Les fourmis, en tant que groupe, sont des créatures d’habitude. Bien que le chemin d’un individu ne soit pas certain, les biologistes qui ont passé beaucoup de temps à observer le comportement de colonies entières peuvent prédire le temps moyen qu’une fourmi peut errer sous terre avant de refaire surface. Cela a amené le physicien de la NASA Yongxiang Hu à se demander si la même prévisibilité pourrait être vraie pour les photons – des particules de lumière – voyageant à travers le manteau neigeux. Si c’est le cas, cela permettrait aux scientifiques d’utiliser un laser pulsé à partir d’un satellite en orbite pour estimer la profondeur de la neige – potentiellement une nouvelle façon puissante de surveiller l’approvisionnement en eau et la santé de la glace de mer dans l’Arctique.

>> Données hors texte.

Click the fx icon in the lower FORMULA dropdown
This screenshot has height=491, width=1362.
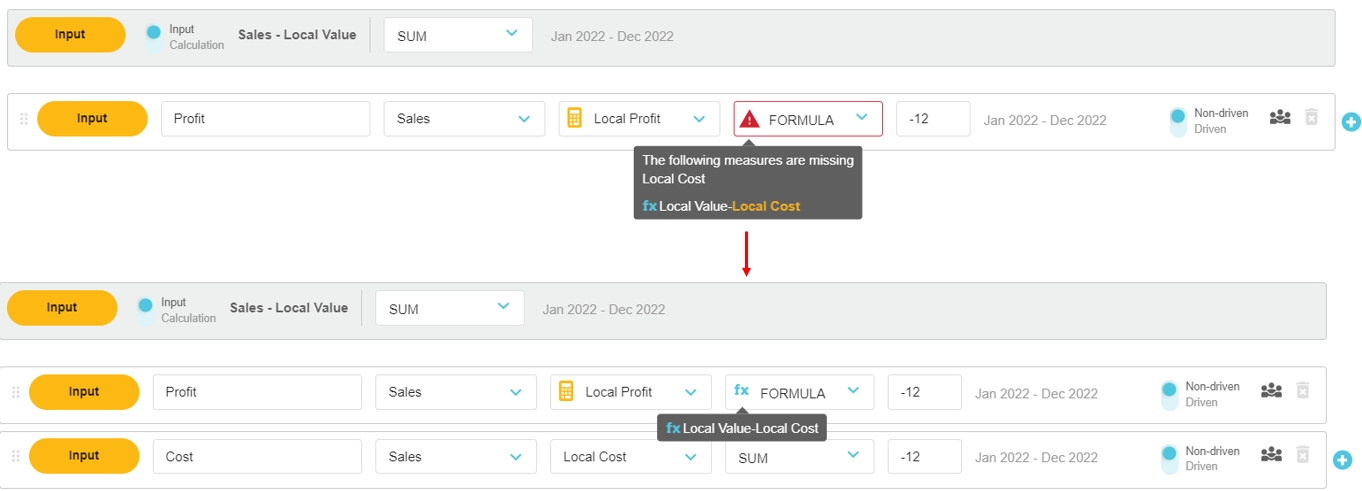[x=742, y=391]
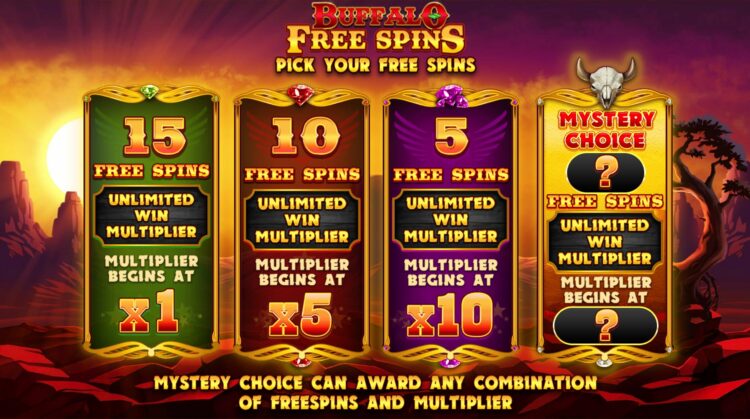Click the green gem atop the 15 spins card

click(150, 91)
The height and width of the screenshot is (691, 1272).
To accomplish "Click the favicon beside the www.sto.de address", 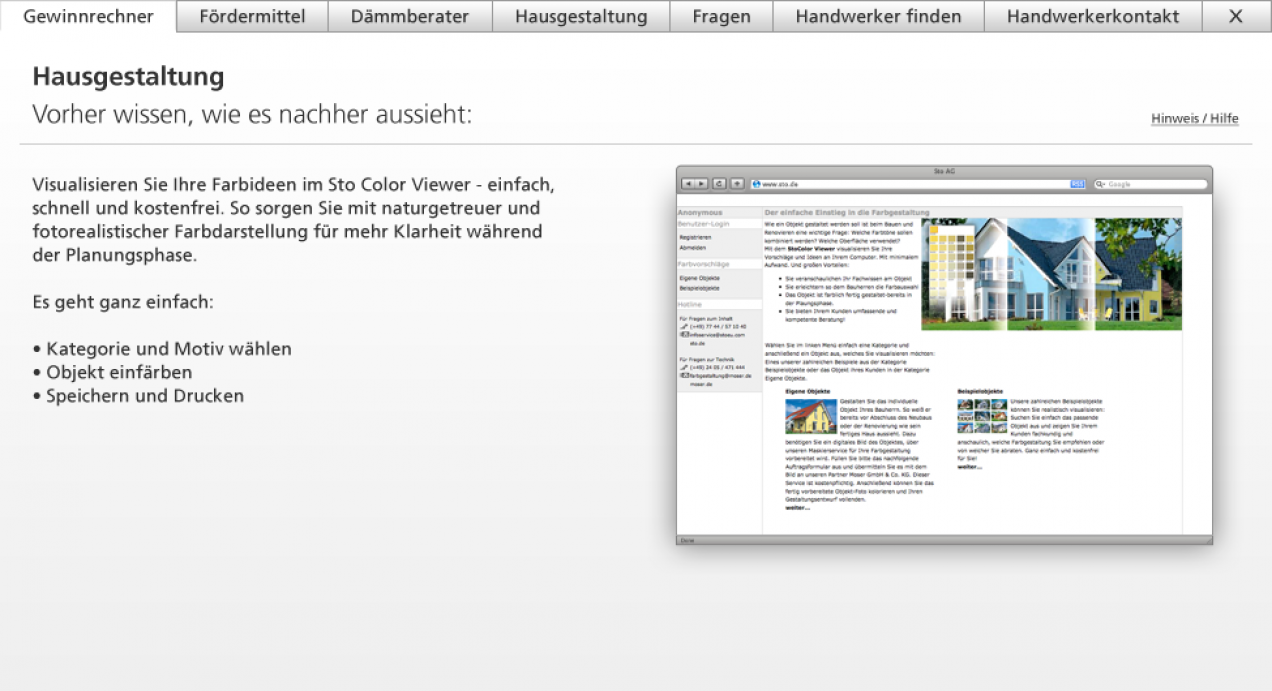I will 755,184.
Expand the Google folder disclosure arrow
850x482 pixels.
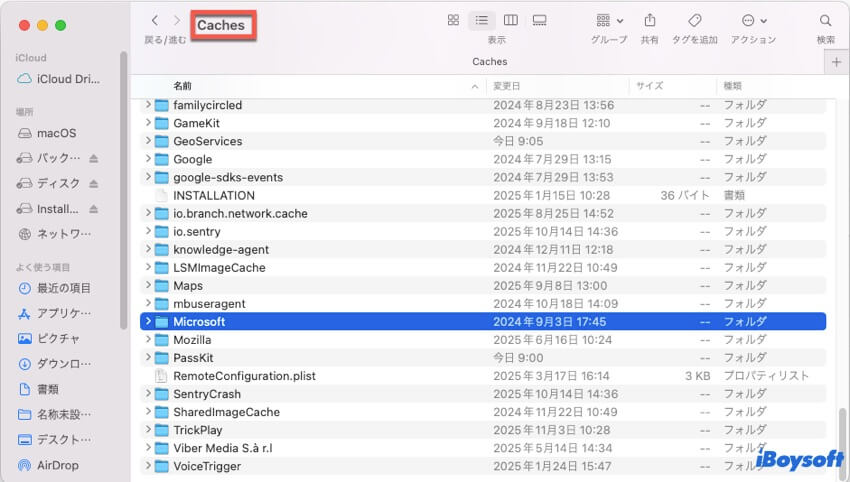pyautogui.click(x=148, y=159)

Le satellite ICESat-2 de la NASA est équipé d’un lidar, la même variété de système laser que les voitures autonomes utilisent pour créer des cartes 3D de leur environnement. Cet instrument extrêmement sensible tire des trillions et des trillions de photons sur la Terre, puis analyse ce qui rebondit sur le satellite. Parce que les scientifiques connaissent la vitesse de la lumière, ils peuvent utiliser le lidar pour déterminer l’altitude : un photon qui rebondit sur le sommet d’une montagne mettra un peu moins de temps pour atteindre ICESat-2 qu’un photon qui rebondit sur le fond d’une vallée.
La même chose se produit lorsque vous tirez du lidar dans un banc de neige. “Nous pouvons mesurer cette distance de chaque photon individuel voyageant à l’intérieur de la neige”, explique Hu, chercheur au Langley Research Center de la NASA. Certains photons peuvent pénétrer à des dizaines ou même à cent pieds de profondeur dans le manteau neigeux avant de remonter à la surface et de retourner vers le satellite. (Les photons pénètrent dans la neige sous forme de faisceau, au lieu de pulvériser latéralement. Imaginez la façon dont un laser tiré à travers un nuage de fumée ressemble à une seule ligne.) Ce retard expose la profondeur de la neige, tout comme un photon rebondissant sur une vallée prend un peu plus de temps pour revenir à l’instrument lidar qu’à celui qui rebondit sur le sommet d’une montagne.
Le cheminement d’un photon n’est pas toujours simple. Tout comme une fourmi erre dans sa colonie souterraine, un photon tiré d’un laser spatial emprunte un chemin aléatoire dans la neige. Quelques-uns voyageront jusqu’au sol sous-jacent et s’y refléteront avant de revenir au-dessus du sol. Certains rebondissent à mi-parcours, après avoir heurté des particules de neige. “La plupart d’entre eux s’enfoncent dans la neige et reviennent”, explique Hu. “Mais il y en a beaucoup qui vont très loin, sur de très longues distances, piégés dans la neige, rebondissant d’avant en arrière, d’avant en arrière.” Tout ce ricochet crée des données bruyantes.
Mais à l’intérieur, il y a un modèle, tout comme il y en a dans la façon dont les groupes de fourmis, dans l’ensemble, se déplacent autour d’une colonie. Alors que chaque photon prend un chemin erratique, les scientifiques peuvent représenter mathématiquement la distance moyenne parcourue par chacun. L’équipe a calculé qu’en moyenne, un photon parcourt deux fois la profondeur de la neige qu’il traverse.
Une fois qu’ils ont eu cette formule, l’équipe a pu estimer la profondeur de la neige sur toute la planète en utilisant les données lidar mondiales d’ICESat-2. Ensuite, ils ont comparé ces estimations aux mesures de profondeur de neige des mêmes zones prises par des avions utilisant un radar. (Une troisième option consiste à insérer des bâtons spéciaux dans la neige.) « Ils se comparent très bien », dit Hu à propos des méthodes. “Nous sommes très heureux que la théorie ait fonctionné.”